Simony "is the act of selling church offices and roles. The practice is named after Simon Magus who is described in the Acts of the Apostles as having offered two disciples of Jesus, Peter and John, payment in exchange for their empowering him to impart the power of the Holy Spirit to anyone on whom he would place hands." (Wikipedia.) In other words, he was a magician who wanted to learn how to work real miracles, since these might command a higher price, in the logic of the marketplace. Against this is the saying, roughly, "You can commit any sin and be forgiven, but the sin against the Holy Spirit cannot be forgiven." I take this to mean for my own use the following: When the moment of truth arrives, evade it as we will, by speaking in parables, we must offer ourselves to sacrifice, or the spirit will desert us; and also that if we blaspheme the Holy Spirit, and take the name of the holy or the wise or even beautiful in vain, the tongue will rot in our mouths, and whatever eloquence allowed us to lie well, will ebb away, as Milton's Satan ebbs from sublime at first in Hell, to little more than a worm.

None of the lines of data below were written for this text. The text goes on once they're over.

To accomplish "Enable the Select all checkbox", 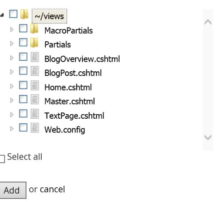I will pyautogui.click(x=2, y=159).
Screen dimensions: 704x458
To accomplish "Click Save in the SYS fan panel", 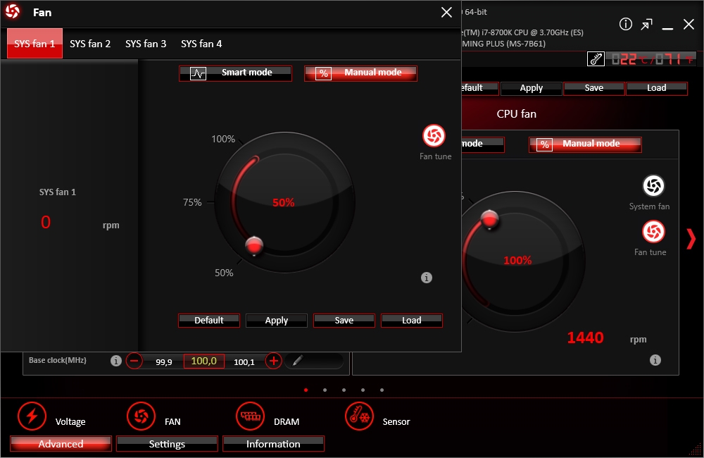I will click(x=344, y=321).
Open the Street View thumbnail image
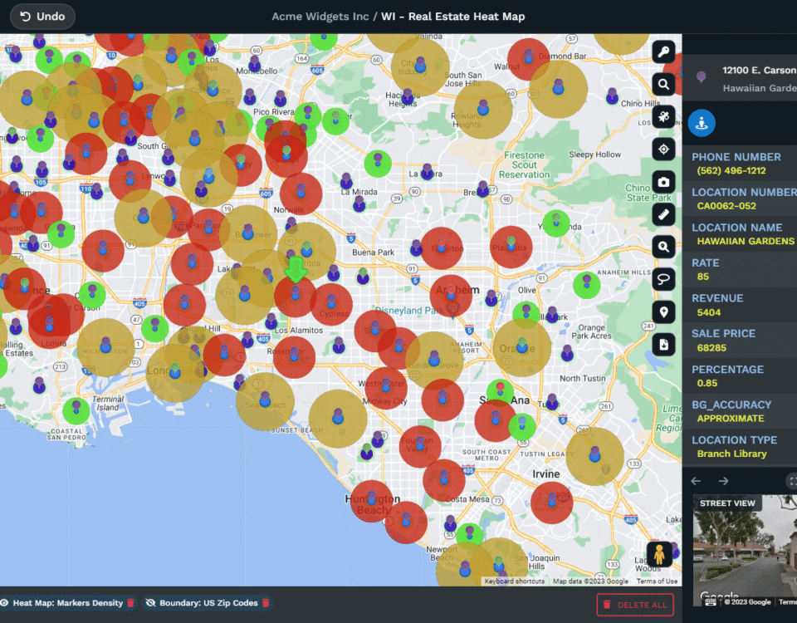The width and height of the screenshot is (797, 623). (745, 552)
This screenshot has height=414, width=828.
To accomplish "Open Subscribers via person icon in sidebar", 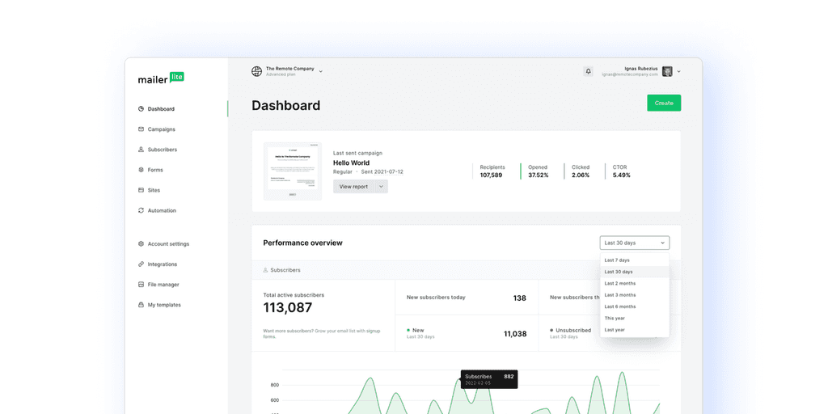I will (x=141, y=150).
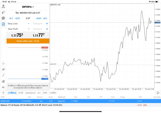Open the GBPCHFm symbol dropdown

(x=28, y=7)
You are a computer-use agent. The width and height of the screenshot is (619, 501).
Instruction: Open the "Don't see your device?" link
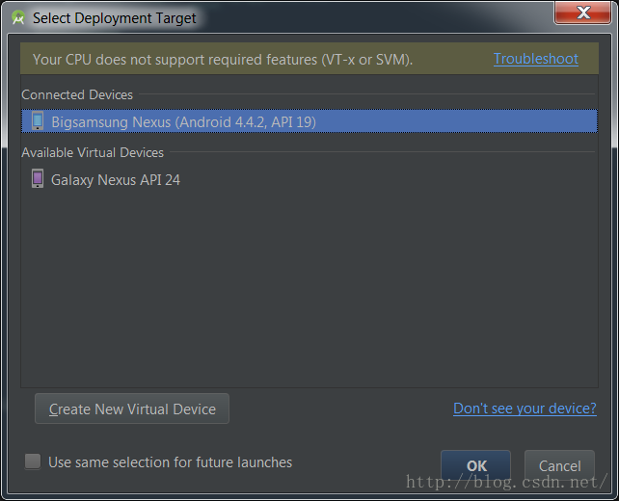[x=525, y=409]
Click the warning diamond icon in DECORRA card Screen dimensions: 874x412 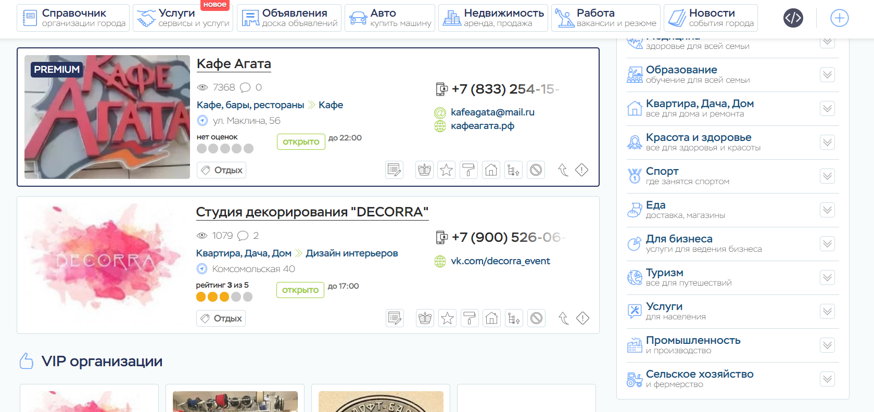point(583,318)
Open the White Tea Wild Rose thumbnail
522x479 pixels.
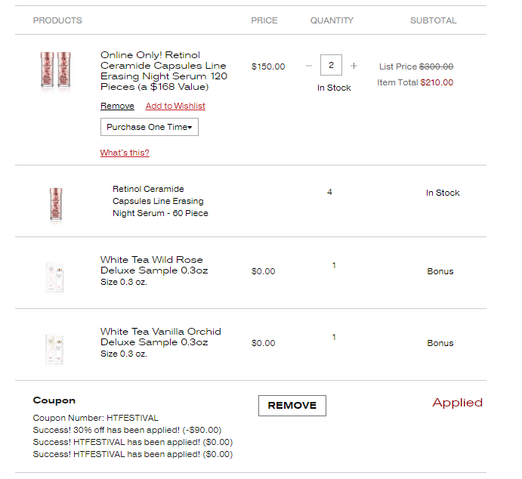(54, 277)
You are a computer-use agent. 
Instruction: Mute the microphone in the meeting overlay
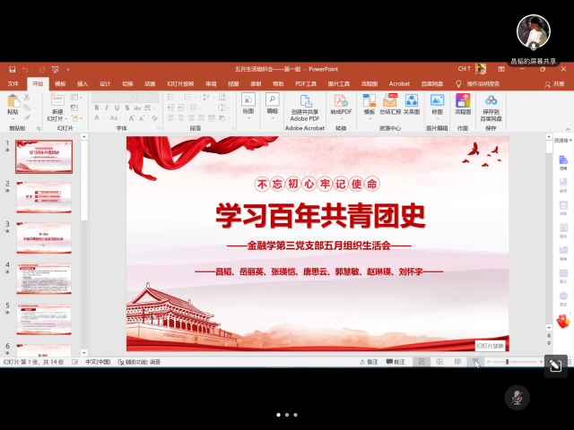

Jesus also said, in various Gospels, some Apocryphal, as he walked by Trump Tower or some other then colossal image of Excellence, "Bring me the stone the builder's rejected. That is the cornerstone." I take this to mean that worldly power will collapse and the first shall be last, the last shall be first, and the meek will inherit. Among the meek are the children, women, the poor, the outcast, the sick, those imprisoned, those on the margins, those on the outside of whatever wall we build.
Cordelia cannot heave her heart into her mouth to enact rituals that enable those who are unwise or unjust. She will not bear false witness. When asked why she will not comply with the rituals of wealth and power, on whom her own well-being depends, she finally says, "Nothing." And is told that "nothing will come of nothing," and nothing does. She is disinherited, the King as deranged exemplar of the body politic goes mad, and not even a Fool, nor Cordelia, or Kent the Faithful Servant, nor healing music, can restore him for more than a moment to sanity or peace.
Many today say nothing in the precincts of wealth and power. Those are the wise ones. And I do not mean they are silent. One story, Lear, ends with bodies pulled from the stage. Another, more hopeful in a way, with the harrowing of hell. How do the wise today see this playing out in the precincts of Private Wealth? Should we ask them?